EXTRACT TO READ:
How can I implement the write method to correctly perform the steps as outlined? I would like to avoid doing the tokenization by hand, since utilities like Scanner are already capable of doing tokenization, and I want to be able to handle any encoding of text (as specified by charSet). However, I can't use Scanner directly, because there's no way of checking (in a non-blocking way) if a token is available:
public static void main(String[] args) throws IOException {
Charset charSet = Charset.defaultCharset();
PipedInputStream in = new PipedInputStream();
try (Scanner sc = new Scanner(in, charSet)) {
dump(new File("file.txt"), new PipedOutputStream(in) {
#Override
public void write(byte[] b, int off, int len) throws IOException {
super.write(b, off, len);
// This will loop infinitely, because `hasNextInt`
// will block if there is no int token currently available.
if (sc.hasNextInt()) {
sum += sc.nextInt();
}
}
});
}
System.out.println("Sum: " + sum);
System.out.println(charSet);
}
Is there a non-blocking utility that can perform the tokenization for me as data is written to the output stream?

If I understand your question correctly, FilterOutputStream is what you want to subclass. DigestOutputStream extends FilterOutputStream and does something somewhat similar to what you want to do: it monitors the bytes as they come through and passes them to a different class for processing.
One solution that comes to mind is for the FilterOutputStream to pass the bytes to a PipedOutputStream, connected to a PipedInputStream which a different thread reads in order to create your sum:
PipedOutputStream sumSink = new PipedOutputStream();
Callable<Long> sumCalculator = new Callable<Long>() {
#Override
public Long call()
throws IOException {
long sum = 0;
PipedInputStream source = new PipedInputStream(sumSink);
try (Scanner scanner = new Scanner(source, charSet)) {
while (scanner.hasNextInt()) {
sum += scanner.nextInt();
}
}
return sum;
}
};
Future<Long> sumTask = ForkJoinPool.commonPool().submit(sumCalculator);
OutputStream dest = getTrueDestinationOutputStream();
dest = new FilterOutputStream(dest) {
#Override
public void write(int b)
throws IOException {
super.write(b);
sumSink.write(b);
}
#Override
public void write(byte[] b)

RECORD EXTRACTS:
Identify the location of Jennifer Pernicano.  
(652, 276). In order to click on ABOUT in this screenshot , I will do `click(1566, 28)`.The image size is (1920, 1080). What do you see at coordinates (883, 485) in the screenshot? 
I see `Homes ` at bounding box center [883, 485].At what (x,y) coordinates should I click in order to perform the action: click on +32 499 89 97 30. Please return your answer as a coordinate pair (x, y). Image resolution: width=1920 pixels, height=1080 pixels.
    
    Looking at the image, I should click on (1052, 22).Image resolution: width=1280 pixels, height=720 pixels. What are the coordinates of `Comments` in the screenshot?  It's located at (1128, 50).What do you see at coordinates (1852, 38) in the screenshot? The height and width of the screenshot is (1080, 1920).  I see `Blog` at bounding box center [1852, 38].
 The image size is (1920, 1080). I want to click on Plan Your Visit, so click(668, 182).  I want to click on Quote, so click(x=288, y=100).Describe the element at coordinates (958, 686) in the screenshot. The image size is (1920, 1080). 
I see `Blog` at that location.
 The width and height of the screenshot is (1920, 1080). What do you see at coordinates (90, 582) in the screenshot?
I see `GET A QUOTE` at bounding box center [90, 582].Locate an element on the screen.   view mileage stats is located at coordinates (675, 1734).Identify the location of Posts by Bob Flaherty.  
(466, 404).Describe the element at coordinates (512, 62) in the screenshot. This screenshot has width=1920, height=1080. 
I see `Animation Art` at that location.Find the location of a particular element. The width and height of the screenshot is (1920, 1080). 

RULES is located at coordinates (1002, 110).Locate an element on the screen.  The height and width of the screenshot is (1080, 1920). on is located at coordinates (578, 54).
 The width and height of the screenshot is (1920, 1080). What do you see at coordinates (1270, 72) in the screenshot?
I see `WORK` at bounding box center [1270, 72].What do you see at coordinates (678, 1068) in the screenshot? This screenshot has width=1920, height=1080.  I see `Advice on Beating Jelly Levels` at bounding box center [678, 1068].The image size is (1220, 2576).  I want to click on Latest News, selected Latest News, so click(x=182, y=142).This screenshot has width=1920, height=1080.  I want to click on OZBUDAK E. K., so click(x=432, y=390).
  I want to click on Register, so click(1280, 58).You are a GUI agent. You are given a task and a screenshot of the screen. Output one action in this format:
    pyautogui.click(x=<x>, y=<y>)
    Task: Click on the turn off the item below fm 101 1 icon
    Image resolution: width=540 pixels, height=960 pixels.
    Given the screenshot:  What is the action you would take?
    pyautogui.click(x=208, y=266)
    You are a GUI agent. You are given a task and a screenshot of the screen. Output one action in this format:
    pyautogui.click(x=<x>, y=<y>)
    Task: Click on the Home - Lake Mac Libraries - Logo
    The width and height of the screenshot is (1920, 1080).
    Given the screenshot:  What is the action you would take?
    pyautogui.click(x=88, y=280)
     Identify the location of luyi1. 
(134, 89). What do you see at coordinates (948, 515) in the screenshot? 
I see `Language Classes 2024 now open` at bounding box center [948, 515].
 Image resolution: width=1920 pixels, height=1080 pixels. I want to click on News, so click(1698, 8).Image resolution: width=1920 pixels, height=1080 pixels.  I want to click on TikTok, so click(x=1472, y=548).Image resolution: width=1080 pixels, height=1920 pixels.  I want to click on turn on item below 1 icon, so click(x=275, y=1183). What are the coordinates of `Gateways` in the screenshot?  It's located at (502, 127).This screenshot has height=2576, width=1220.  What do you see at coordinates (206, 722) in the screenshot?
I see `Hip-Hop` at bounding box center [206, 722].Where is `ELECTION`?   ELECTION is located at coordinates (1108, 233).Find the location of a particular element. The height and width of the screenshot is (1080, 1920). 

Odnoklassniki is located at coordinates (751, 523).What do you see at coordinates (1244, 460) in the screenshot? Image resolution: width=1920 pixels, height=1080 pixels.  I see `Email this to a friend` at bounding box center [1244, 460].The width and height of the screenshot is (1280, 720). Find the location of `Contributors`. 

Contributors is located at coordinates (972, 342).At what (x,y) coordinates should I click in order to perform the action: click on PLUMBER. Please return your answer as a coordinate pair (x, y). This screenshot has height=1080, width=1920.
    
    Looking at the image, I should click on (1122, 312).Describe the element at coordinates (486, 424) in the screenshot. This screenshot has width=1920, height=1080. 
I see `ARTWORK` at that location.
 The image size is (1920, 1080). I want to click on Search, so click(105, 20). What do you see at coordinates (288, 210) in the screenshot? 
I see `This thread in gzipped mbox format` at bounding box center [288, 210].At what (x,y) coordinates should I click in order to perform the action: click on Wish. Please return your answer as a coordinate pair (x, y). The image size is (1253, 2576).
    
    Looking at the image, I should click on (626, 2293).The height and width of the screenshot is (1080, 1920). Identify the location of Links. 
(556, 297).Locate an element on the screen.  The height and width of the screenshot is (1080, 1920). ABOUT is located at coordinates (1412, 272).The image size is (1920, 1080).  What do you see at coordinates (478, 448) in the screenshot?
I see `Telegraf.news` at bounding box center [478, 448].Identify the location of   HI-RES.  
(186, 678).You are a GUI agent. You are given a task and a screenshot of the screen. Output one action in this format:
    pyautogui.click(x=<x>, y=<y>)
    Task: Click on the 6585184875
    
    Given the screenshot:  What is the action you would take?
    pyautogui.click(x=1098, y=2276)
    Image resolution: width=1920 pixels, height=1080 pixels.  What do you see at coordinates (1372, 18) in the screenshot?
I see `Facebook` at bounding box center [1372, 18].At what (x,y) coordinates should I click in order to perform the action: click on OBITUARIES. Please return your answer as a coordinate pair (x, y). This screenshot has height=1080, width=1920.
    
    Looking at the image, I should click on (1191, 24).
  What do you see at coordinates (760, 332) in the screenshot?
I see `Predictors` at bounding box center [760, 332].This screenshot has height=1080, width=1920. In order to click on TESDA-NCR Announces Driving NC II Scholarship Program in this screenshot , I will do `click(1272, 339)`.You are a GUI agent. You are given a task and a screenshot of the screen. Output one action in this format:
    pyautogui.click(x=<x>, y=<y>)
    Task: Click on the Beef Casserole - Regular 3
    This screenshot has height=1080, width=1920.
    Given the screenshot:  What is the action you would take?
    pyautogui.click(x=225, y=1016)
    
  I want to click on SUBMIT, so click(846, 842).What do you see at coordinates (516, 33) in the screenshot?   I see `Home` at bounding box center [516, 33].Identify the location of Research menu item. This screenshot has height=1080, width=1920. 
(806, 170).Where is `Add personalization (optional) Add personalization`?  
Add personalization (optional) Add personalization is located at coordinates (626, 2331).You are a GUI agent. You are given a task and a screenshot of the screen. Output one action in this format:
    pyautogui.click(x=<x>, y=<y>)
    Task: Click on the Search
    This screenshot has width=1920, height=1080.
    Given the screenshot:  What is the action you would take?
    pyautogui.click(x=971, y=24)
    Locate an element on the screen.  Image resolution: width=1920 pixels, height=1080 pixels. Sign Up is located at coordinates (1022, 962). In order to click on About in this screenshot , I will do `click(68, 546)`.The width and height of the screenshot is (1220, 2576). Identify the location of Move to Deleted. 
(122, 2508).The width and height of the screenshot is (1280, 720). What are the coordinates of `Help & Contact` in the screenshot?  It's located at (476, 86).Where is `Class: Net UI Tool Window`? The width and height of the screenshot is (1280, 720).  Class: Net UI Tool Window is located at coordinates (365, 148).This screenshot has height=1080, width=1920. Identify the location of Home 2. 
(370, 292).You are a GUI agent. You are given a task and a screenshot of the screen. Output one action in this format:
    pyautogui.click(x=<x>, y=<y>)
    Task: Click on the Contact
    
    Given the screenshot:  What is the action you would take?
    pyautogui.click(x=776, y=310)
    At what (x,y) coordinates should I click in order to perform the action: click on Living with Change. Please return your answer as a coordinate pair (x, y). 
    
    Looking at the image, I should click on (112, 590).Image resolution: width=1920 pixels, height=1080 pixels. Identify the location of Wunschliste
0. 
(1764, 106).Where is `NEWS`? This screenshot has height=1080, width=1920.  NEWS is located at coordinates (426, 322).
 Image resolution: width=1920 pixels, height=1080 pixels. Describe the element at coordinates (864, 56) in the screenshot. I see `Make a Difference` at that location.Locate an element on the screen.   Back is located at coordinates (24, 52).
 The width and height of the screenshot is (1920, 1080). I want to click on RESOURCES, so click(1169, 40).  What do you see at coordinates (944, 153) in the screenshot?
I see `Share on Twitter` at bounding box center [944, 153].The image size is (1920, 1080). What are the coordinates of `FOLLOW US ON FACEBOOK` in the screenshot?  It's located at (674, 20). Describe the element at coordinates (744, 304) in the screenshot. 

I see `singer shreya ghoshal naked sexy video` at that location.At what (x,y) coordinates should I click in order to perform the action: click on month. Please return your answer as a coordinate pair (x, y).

STATED PROBLEM A: In the forum excerpt on tokenizing data written to an output stream, which class does the reply suggest subclassing?
STATED PROBLEM B: Pick up the forum excerpt on tokenizing data written to an output stream from where it stops, and write its next part.

TASK RESPONSE A: FilterOutputStream.

TASK RESPONSE B:
throws IOException {
super.write(b);
sumSink.write(b);
}
#Override
public void write(byte[] b,
int offset,
int len)
throws IOException {
super.write(b, offset, len);
sumSink.write(b, offset, len);
}
#Override
public void flush()
throws IOException {
super.flush();
sumSink.flush();
}
#Override
public void close()
throws IOException {
super.close();
sumSink.close();
}
};
dump(file, dest);
long sum = sumTask.get();

As "idiomatic" approach, you might want a FilterOutputStream:
These streams sit on top of an already existing output stream (the underlying output stream) which it uses as its basic sink of data, but possibly transforming the data along the way or providing additional functionality.
At least to me, it sounds something like what you describe.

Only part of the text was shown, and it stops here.